# The task:
Write the entries below out again in full. Match every character.

# Data for review:
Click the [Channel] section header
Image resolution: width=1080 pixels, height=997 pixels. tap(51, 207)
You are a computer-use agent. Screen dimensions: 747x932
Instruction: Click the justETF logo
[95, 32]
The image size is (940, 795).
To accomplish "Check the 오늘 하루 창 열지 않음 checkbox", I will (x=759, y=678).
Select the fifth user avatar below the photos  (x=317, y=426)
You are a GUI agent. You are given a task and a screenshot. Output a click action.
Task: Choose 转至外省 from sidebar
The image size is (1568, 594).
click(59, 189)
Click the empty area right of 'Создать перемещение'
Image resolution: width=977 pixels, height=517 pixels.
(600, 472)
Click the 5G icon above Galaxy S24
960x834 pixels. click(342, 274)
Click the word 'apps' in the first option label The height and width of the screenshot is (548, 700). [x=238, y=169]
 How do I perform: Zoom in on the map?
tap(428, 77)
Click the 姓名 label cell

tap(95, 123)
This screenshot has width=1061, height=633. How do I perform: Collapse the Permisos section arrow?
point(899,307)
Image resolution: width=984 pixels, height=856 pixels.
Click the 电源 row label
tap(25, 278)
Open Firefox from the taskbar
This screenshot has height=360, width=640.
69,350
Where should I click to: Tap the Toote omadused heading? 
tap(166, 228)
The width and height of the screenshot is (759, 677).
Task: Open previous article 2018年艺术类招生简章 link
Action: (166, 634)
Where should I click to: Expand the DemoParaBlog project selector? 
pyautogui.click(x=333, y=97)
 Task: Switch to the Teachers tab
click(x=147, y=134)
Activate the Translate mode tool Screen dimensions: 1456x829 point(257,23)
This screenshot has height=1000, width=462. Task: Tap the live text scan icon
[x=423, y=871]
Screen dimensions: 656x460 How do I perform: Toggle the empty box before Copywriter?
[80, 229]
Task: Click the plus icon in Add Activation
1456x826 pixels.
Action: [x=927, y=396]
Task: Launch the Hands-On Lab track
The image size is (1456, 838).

# Answer space:
Click the [Channel] section header
Image resolution: width=1080 pixels, height=997 pixels. tap(51, 207)
You are a computer-use agent. Screen dimensions: 747x932
Instruction: Click the justETF logo
[95, 32]
The image size is (940, 795).
To accomplish "Check the 오늘 하루 창 열지 않음 checkbox", I will (x=759, y=678).
Select the fifth user avatar below the photos  (x=317, y=426)
You are a GUI agent. You are given a task and a screenshot. Output a click action.
Task: Choose 转至外省 from sidebar
The image size is (1568, 594).
click(59, 189)
Click the empty area right of 'Создать перемещение'
Image resolution: width=977 pixels, height=517 pixels.
(600, 472)
Click the 5G icon above Galaxy S24
960x834 pixels. click(342, 274)
Click the word 'apps' in the first option label The height and width of the screenshot is (548, 700). [x=238, y=169]
 How do I perform: Zoom in on the map?
tap(428, 77)
Click the 姓名 label cell

tap(95, 123)
This screenshot has width=1061, height=633. How do I perform: Collapse the Permisos section arrow?
point(899,307)
Image resolution: width=984 pixels, height=856 pixels.
Click the 电源 row label
tap(25, 278)
Open Firefox from the taskbar
This screenshot has height=360, width=640.
69,350
Where should I click to: Tap the Toote omadused heading? 
tap(166, 228)
The width and height of the screenshot is (759, 677).
Task: Open previous article 2018年艺术类招生简章 link
Action: (166, 634)
Where should I click to: Expand the DemoParaBlog project selector? 
pyautogui.click(x=333, y=97)
 Task: Switch to the Teachers tab
click(x=147, y=134)
Activate the Translate mode tool Screen dimensions: 1456x829 point(257,23)
This screenshot has height=1000, width=462. Task: Tap the live text scan icon
[x=423, y=871]
Screen dimensions: 656x460 How do I perform: Toggle the empty box before Copywriter?
[80, 229]
Task: Click the plus icon in Add Activation
1456x826 pixels.
Action: [x=927, y=396]
Task: Launch the Hands-On Lab track
The image size is (1456, 838).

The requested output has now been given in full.